I sure hope someone will show me how I am totally and absolutely wrong.
-- Chief (firstname.lastname@example.org), September 26, 2000.
""What does Microsoft or Cisco care about the price of oil?" Slifer said."
That has to be one of the dumbest remarks I've ever heard. There may not be a direct relationship to some high-tech companies, but there certainly is a lot of indirect relationships.
Oil is used to provide electrical power, power to manufacturers of computer hardware and software used by these companies. It is used for transportation and shipping. It affects the cost of living for employees and consumers of these companies, thus increasing demand for higher wages.
He can pretend they don't care, but if oil keeps going up, at some point they WILL care. Dumbass.
-- (new economy @ not. indestructible), September 26, 2000.

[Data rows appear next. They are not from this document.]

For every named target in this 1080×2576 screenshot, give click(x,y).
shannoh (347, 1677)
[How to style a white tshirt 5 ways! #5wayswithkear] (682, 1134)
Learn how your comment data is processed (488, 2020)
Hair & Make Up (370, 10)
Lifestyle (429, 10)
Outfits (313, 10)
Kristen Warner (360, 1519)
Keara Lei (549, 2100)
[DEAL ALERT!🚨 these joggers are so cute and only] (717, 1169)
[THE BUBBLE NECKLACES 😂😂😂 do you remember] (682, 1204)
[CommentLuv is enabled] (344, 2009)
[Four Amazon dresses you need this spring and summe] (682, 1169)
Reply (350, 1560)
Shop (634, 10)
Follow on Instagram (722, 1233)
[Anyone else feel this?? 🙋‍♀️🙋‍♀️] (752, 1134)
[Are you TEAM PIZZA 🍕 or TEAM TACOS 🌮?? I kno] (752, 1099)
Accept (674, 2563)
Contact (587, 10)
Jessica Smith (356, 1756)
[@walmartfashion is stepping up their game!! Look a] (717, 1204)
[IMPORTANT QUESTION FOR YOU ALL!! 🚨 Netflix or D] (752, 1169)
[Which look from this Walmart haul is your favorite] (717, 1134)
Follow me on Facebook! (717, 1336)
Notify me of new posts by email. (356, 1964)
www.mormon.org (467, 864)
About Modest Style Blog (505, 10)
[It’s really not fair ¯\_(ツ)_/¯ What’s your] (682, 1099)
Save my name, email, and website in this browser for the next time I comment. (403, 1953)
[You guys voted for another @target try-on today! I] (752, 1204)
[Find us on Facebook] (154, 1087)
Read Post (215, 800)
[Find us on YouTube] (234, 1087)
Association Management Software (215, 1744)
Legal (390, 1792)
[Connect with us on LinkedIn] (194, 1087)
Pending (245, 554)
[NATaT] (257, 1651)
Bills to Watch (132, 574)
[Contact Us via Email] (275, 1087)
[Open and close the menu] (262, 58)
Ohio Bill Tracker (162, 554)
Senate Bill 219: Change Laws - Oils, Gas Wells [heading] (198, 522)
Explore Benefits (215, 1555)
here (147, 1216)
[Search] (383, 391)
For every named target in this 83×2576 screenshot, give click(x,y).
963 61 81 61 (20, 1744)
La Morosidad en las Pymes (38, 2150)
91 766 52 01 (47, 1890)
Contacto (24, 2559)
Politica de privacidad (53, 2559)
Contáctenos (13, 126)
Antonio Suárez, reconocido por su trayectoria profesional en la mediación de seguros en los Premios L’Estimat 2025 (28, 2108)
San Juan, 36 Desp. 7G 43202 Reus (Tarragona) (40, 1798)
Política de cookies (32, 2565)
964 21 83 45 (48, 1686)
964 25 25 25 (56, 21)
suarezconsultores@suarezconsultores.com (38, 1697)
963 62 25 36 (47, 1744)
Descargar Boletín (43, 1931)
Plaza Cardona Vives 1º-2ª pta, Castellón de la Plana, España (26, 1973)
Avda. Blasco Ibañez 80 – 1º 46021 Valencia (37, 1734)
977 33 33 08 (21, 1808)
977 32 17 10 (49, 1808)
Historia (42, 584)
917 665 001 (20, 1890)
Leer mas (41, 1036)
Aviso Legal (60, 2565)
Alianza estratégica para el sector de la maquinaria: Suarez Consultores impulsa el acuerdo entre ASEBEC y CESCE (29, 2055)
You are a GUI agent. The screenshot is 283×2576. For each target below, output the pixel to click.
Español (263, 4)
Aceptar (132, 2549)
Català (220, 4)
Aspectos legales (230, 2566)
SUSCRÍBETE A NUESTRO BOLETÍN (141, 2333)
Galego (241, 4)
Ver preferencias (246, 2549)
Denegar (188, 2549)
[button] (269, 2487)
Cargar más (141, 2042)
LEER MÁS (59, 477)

Where I live, some reporters are already mentioning the possibility of natural gas shortages this winter, and the governing politicians have already announced they will send cheques to every person over 18 to help offset the upcoming increasing costs in electricity and in heating. They later announced they will give an even better deal to businesses.
These "doomers" in the media and gov are ahead of the population in foreseeing a tough time this winter!
-- allisnot (email@example.com), September 26, 2000.
>> "I didn't see a big change in the economy when prices fell, so why should there be a big change when prices rise?" Slifer said. <<
If you look at all the theoretically possible prices oil could have, there is an absolute limit on the downside: zero. There is no limit at all on the upside: infinity.
If you look at all the rationally possible prices for oil, you find a downside limit that is almost as absolute: the break-even point, where the price exactly equals the cost. On the upside, there is a limit, too: what the market will bear. This is not a very exact limit, in that it is complicated by such factors as the availability of alternatives, the growth of the money supply and reduction of demand.
But, if you look at the complicating factors, you'll notice that:
- There isn't any alternative to oil that doesn't require massive new investment and years of lead time. Any affect this would have on oil prices would be gradual.
- The degree to which the money supply affects the price of oil, it also affects the price of everything else. Can you say "inflation"?
- Because of the lack of alternatives, any significant reduction in demand will be caused a reduction in economic activity. Can you say "recession"?
But, then, I'm not an economist, like this yahoo.